▼▼▼

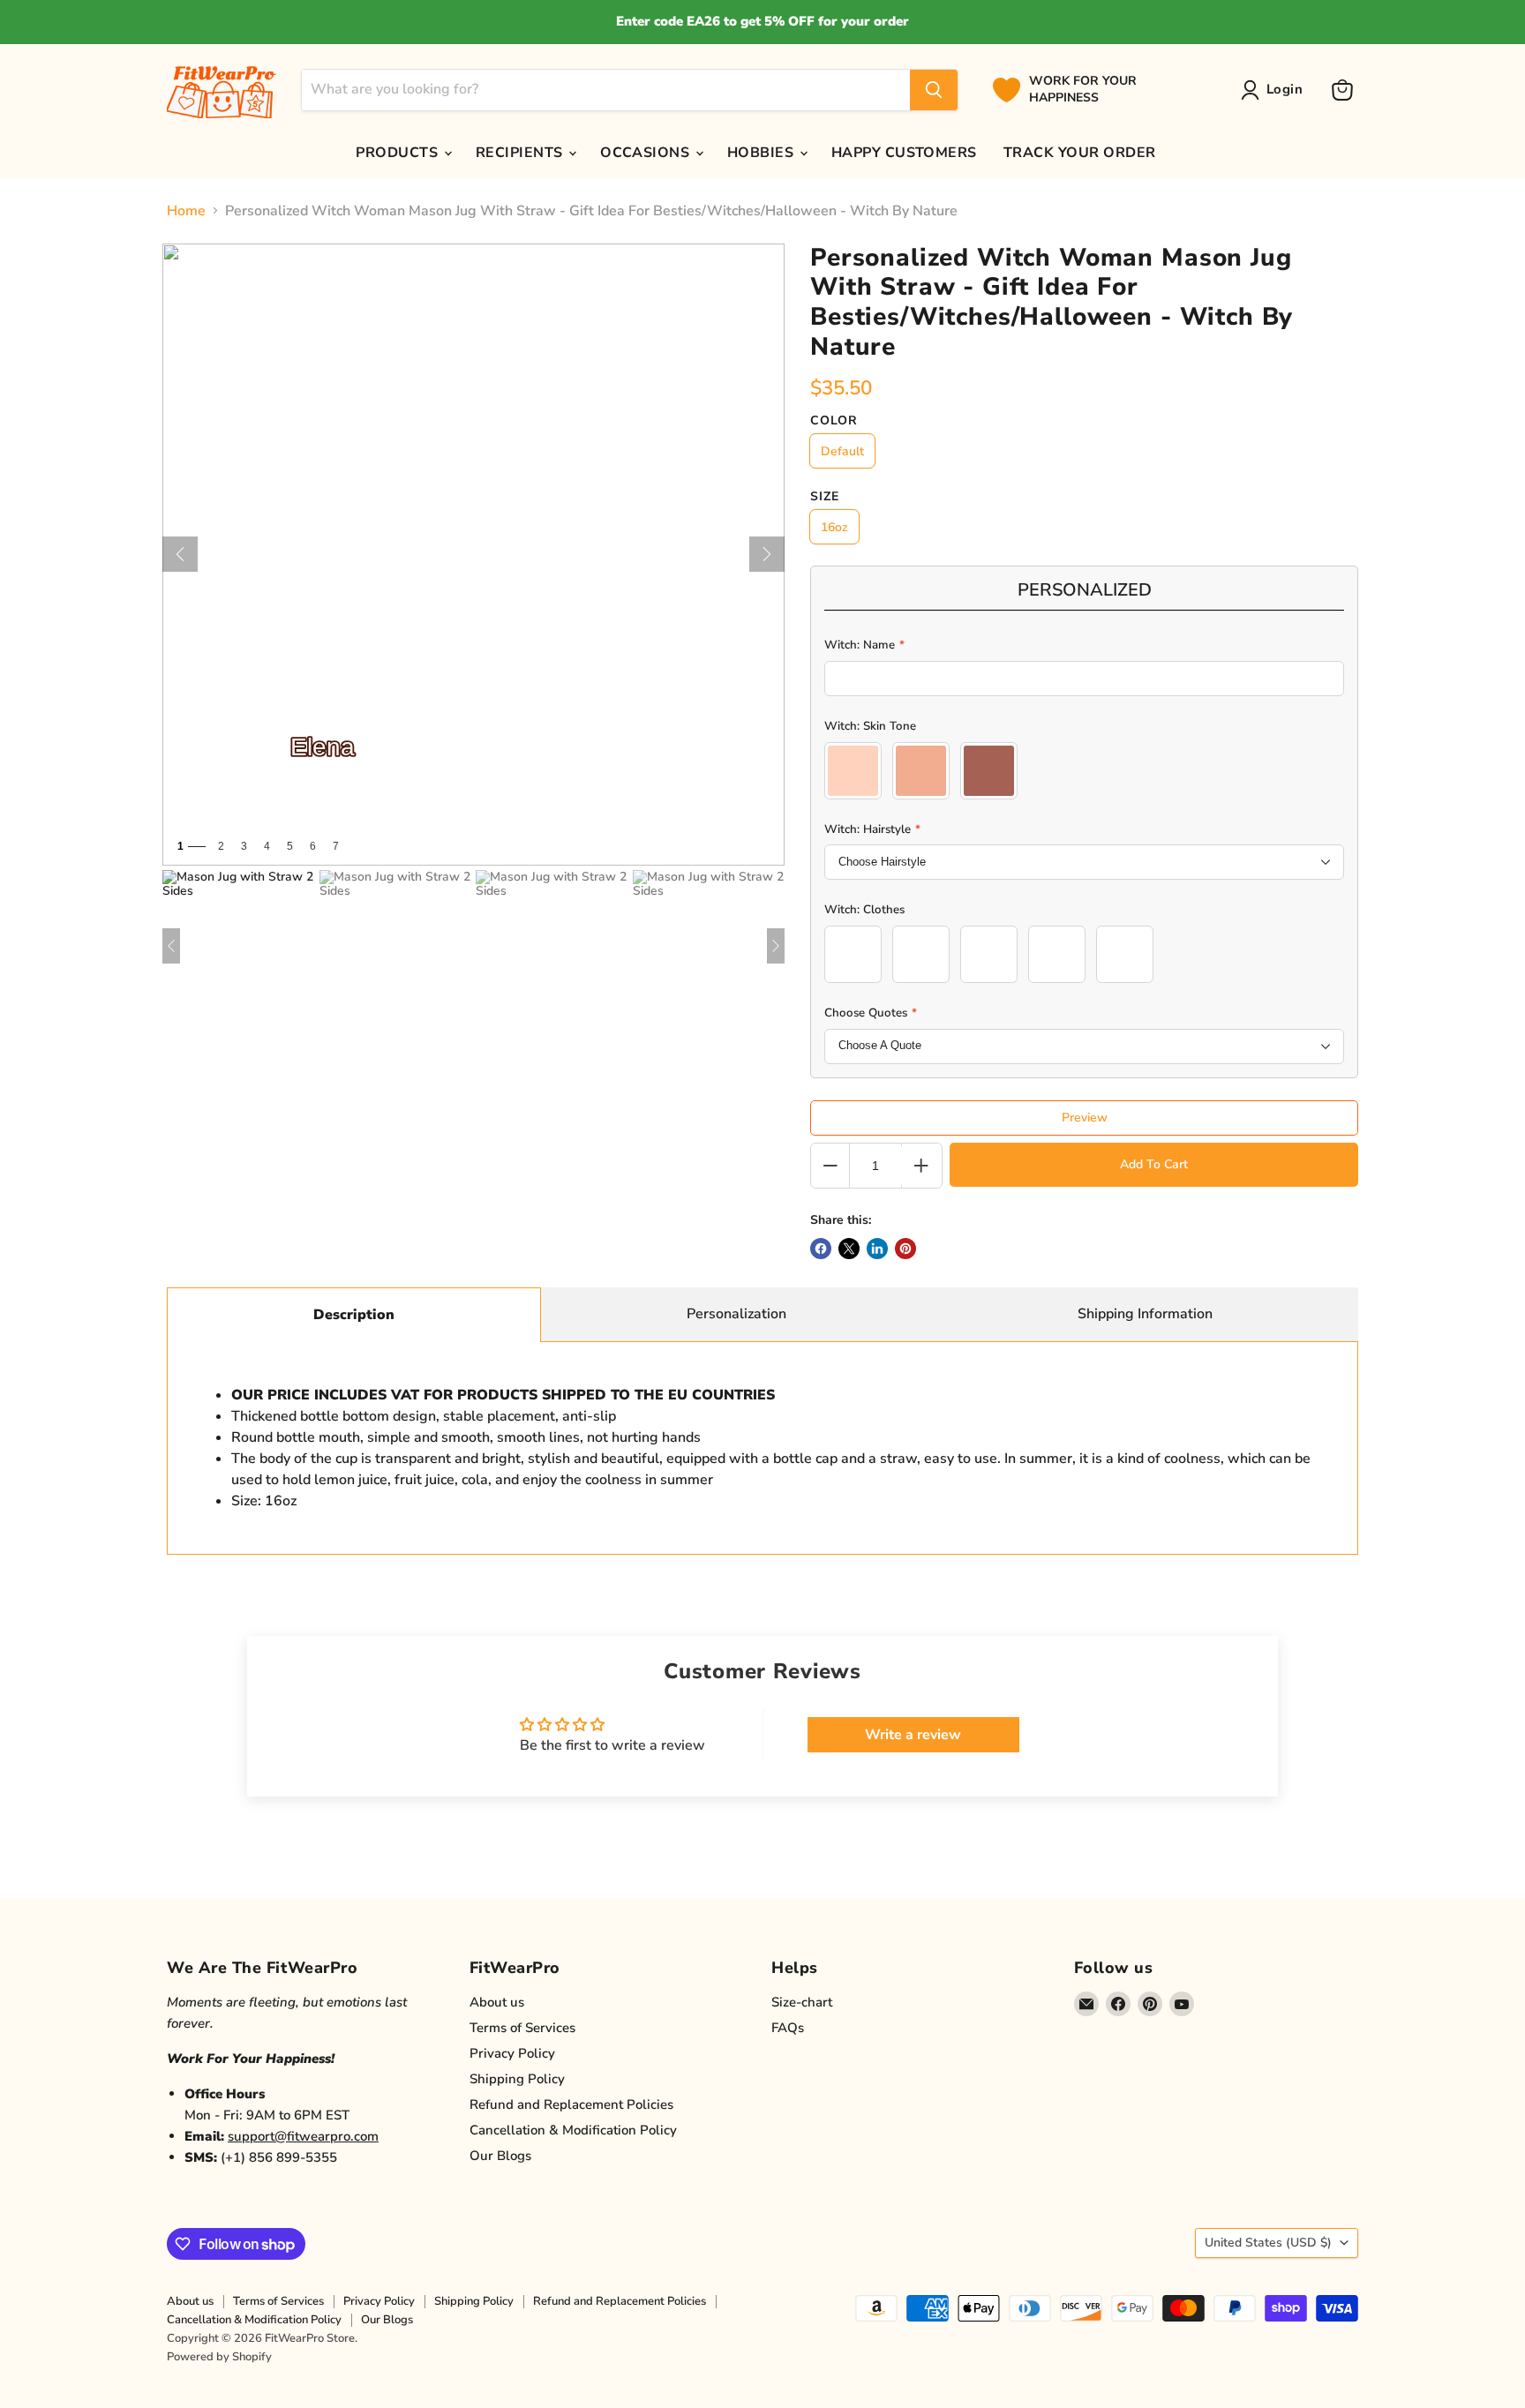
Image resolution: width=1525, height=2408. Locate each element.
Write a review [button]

▲▲▲
▼▼▼

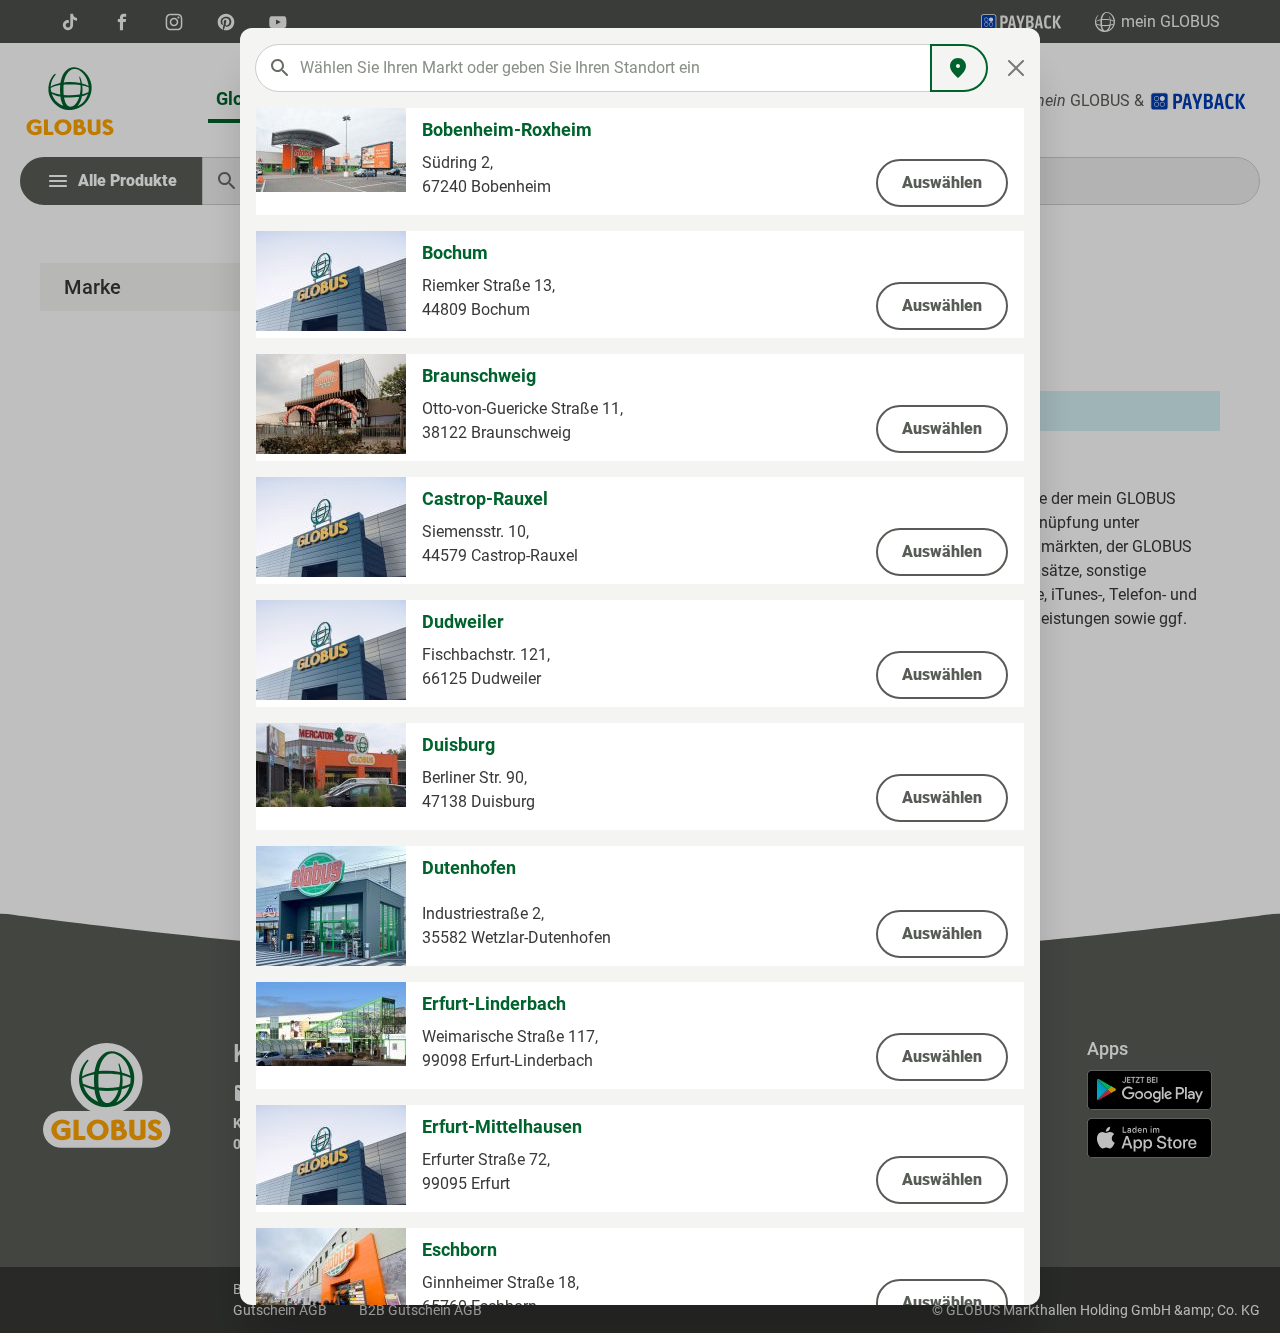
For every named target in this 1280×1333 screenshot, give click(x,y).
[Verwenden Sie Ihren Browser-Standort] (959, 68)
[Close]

▲▲▲

**Work task:** Please give back exactly the lines of the listing above that run from the one containing "Image resolution: width=1525, height=2408." through the one containing "Write a review [button]", and only those.

**Answer box:**
Image resolution: width=1525, height=2408. Locate each element.
Write a review [button]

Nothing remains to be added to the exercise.